I mean I could turn this into a “cosplay is not consent!” rant right here but instead I’ll just leave you with an image from twintails
You missed out on a perfect chance, Xythar. Top-level disappointment.
Marina Inoue’s Q&A Session
There were two types of questions asked at the Q&A sessions, and there were two styles in which they were asked. Here’s a handy guide.
Nothing is more beautiful than a 20-year-old boy trying to speak Japanese and expressing his love for Laura Bodewig, only to stumble on his own words and unable to properly ask Marina to say a line from the show.
She kept up with it, though.
It takes a lot to be a celebrity these days.
Singing “Let It Go” at the Opening Ceremonies
The MMD Intro Video That Was Shown at the Opening Ceremonies
I’ll let y’all judge this one for yourselves.
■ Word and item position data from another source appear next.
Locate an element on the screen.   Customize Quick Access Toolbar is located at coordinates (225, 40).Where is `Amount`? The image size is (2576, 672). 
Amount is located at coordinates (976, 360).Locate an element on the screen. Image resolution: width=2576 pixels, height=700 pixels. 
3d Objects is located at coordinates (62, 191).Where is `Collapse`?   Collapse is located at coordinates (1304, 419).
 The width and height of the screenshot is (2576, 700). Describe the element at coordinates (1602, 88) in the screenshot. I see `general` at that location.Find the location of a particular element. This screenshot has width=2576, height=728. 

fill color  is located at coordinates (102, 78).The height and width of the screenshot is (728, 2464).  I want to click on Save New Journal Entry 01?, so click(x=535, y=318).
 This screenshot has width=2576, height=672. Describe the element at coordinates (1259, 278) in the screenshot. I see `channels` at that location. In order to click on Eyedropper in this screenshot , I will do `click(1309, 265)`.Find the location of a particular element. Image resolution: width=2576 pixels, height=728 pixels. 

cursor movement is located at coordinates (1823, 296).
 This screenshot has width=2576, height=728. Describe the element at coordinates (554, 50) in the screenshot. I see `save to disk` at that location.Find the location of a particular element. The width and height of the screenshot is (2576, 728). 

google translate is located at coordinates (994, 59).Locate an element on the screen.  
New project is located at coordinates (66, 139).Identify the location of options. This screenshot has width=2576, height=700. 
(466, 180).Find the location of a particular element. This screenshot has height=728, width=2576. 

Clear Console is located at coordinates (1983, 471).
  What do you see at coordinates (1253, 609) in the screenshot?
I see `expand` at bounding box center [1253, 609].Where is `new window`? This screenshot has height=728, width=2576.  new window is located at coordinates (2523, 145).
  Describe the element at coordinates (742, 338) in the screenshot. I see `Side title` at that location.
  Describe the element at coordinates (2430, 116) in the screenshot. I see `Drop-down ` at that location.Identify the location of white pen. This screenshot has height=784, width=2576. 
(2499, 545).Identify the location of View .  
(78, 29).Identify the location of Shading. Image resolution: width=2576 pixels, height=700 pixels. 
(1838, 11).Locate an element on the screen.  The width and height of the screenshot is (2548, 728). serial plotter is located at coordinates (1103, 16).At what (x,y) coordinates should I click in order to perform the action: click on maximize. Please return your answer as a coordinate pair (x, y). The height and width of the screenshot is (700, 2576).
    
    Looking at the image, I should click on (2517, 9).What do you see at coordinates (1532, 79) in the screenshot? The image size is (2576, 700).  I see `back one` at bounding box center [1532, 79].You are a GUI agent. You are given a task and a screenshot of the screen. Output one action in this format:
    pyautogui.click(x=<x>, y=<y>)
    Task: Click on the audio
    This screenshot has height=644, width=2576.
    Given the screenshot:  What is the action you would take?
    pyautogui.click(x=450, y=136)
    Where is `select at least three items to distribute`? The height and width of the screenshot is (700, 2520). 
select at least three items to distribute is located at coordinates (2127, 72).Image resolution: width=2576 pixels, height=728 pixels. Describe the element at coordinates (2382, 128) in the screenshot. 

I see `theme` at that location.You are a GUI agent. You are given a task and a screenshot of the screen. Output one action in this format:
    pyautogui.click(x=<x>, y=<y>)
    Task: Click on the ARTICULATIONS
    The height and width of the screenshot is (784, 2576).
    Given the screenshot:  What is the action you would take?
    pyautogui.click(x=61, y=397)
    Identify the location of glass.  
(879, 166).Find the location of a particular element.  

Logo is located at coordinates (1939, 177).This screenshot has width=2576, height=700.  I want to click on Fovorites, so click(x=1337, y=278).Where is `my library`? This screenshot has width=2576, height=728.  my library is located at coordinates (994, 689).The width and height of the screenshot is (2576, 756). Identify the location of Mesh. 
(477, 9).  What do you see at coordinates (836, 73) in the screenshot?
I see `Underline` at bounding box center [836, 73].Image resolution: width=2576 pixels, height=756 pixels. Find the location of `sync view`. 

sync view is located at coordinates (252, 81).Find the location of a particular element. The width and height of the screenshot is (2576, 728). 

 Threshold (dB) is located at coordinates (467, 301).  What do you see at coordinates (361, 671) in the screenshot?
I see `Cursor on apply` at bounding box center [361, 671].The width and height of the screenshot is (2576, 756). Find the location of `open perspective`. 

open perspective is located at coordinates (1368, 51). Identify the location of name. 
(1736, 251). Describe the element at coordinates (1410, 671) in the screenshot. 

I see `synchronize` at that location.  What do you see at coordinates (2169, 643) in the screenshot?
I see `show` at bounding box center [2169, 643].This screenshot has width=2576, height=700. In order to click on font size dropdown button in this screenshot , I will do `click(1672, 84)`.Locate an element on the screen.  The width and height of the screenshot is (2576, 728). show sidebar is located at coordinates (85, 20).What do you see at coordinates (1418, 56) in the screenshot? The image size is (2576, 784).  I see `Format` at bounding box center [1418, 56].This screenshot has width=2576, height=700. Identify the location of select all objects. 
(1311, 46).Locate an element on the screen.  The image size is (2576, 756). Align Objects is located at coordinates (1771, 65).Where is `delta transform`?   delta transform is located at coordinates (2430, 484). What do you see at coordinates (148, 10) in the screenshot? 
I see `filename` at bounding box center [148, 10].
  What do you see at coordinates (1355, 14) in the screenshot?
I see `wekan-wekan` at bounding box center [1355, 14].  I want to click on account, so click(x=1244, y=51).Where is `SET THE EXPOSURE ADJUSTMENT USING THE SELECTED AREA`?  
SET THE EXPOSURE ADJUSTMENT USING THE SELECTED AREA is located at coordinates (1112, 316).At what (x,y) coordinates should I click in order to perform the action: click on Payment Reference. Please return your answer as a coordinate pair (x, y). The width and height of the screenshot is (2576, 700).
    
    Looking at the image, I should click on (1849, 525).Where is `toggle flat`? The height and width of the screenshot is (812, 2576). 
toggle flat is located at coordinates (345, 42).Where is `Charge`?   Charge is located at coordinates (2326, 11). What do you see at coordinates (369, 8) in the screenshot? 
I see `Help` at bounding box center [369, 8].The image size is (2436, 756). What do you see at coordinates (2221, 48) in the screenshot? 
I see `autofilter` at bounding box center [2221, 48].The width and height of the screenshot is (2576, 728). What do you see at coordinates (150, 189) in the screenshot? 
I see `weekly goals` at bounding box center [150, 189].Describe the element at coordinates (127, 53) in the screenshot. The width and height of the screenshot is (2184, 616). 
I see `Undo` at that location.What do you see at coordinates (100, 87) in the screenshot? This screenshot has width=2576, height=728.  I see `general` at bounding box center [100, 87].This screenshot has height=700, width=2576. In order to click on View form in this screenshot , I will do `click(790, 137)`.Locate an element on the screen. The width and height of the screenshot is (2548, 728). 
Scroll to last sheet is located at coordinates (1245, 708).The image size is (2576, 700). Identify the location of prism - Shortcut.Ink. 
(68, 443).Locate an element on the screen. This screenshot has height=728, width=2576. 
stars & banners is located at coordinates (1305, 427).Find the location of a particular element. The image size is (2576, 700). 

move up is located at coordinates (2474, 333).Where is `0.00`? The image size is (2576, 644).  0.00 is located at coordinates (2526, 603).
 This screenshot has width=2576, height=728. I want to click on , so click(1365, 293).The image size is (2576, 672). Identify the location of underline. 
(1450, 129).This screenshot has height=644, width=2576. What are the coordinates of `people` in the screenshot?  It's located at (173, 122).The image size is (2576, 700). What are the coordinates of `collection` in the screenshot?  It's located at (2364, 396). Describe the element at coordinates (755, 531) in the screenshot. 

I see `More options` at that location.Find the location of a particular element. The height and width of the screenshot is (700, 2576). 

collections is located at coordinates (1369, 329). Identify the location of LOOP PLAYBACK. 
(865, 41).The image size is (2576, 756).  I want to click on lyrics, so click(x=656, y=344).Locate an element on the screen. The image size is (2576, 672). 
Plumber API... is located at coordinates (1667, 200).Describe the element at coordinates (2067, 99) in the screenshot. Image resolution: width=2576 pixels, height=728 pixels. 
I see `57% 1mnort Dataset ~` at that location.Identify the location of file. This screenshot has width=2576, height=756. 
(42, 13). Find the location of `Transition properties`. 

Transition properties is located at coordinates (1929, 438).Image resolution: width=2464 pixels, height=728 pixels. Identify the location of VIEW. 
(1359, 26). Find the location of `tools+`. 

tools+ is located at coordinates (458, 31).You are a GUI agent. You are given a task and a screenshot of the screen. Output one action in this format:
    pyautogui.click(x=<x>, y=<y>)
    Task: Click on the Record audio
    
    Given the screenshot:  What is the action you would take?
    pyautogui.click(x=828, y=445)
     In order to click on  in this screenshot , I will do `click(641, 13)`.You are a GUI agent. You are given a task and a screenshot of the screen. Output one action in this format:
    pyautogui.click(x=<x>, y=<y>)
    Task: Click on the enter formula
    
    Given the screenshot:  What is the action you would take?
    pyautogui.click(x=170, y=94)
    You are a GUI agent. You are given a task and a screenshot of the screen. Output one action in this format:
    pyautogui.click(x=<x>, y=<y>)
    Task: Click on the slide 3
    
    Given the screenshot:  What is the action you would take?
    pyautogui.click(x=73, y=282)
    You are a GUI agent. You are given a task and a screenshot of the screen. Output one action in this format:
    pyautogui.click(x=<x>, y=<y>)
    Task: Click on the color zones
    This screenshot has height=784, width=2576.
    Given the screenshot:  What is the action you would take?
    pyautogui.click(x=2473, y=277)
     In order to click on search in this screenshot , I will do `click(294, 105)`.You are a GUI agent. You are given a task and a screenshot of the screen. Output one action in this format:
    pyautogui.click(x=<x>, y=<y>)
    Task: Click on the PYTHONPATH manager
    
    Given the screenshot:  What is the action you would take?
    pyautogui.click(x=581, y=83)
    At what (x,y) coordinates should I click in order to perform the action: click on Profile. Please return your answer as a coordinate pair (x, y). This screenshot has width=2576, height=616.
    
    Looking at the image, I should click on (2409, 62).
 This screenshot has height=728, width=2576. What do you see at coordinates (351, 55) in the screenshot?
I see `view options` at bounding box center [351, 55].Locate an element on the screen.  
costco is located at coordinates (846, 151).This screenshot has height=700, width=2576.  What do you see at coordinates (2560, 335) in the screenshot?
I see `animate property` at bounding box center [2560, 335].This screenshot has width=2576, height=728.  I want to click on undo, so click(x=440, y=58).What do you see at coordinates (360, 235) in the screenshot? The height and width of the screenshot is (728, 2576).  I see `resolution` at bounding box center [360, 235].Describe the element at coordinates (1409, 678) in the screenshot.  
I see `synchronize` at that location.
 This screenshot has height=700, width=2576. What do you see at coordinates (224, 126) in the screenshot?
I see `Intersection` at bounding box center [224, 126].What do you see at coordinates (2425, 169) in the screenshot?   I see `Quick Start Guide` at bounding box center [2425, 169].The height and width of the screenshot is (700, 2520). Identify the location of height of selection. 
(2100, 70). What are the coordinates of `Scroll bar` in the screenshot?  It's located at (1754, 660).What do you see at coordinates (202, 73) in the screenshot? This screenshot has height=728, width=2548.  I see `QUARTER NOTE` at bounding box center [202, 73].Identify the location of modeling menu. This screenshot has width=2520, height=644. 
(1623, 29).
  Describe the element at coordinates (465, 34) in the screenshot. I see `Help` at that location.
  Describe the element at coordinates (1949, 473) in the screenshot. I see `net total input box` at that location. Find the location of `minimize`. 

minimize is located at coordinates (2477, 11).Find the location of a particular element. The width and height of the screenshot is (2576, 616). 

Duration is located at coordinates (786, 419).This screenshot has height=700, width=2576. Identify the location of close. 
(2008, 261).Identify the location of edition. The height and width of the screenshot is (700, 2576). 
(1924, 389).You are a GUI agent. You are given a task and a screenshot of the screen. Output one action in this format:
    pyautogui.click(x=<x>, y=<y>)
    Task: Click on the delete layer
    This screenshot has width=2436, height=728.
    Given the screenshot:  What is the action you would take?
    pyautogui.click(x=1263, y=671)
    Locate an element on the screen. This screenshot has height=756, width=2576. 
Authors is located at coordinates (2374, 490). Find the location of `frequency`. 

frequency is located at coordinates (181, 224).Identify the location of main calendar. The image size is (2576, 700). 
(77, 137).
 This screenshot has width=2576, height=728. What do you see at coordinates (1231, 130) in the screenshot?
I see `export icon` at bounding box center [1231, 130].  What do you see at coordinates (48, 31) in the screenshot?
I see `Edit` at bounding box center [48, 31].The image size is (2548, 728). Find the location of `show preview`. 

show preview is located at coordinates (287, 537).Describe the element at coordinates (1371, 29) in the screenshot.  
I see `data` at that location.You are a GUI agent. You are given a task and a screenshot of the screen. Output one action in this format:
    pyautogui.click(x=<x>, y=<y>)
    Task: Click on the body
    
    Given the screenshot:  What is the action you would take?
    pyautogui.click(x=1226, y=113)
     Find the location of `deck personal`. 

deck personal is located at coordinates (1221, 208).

We MMD now.
Anime Revolution is by no means a bad convention. By all measures, it was one of the better conventions that I’ve ever been to. It’s got style, it’s got organization, and it was a really enjoyable experience. The problem? It was too empty. Not enough content, not a whole lot going on in dealers’, etc. But that’ll solve itself with time.
It’s got the foundation all set – it just needs to grow. And grow it will. If you ever get the chance to go to Anime Revolution, I highly recommend it.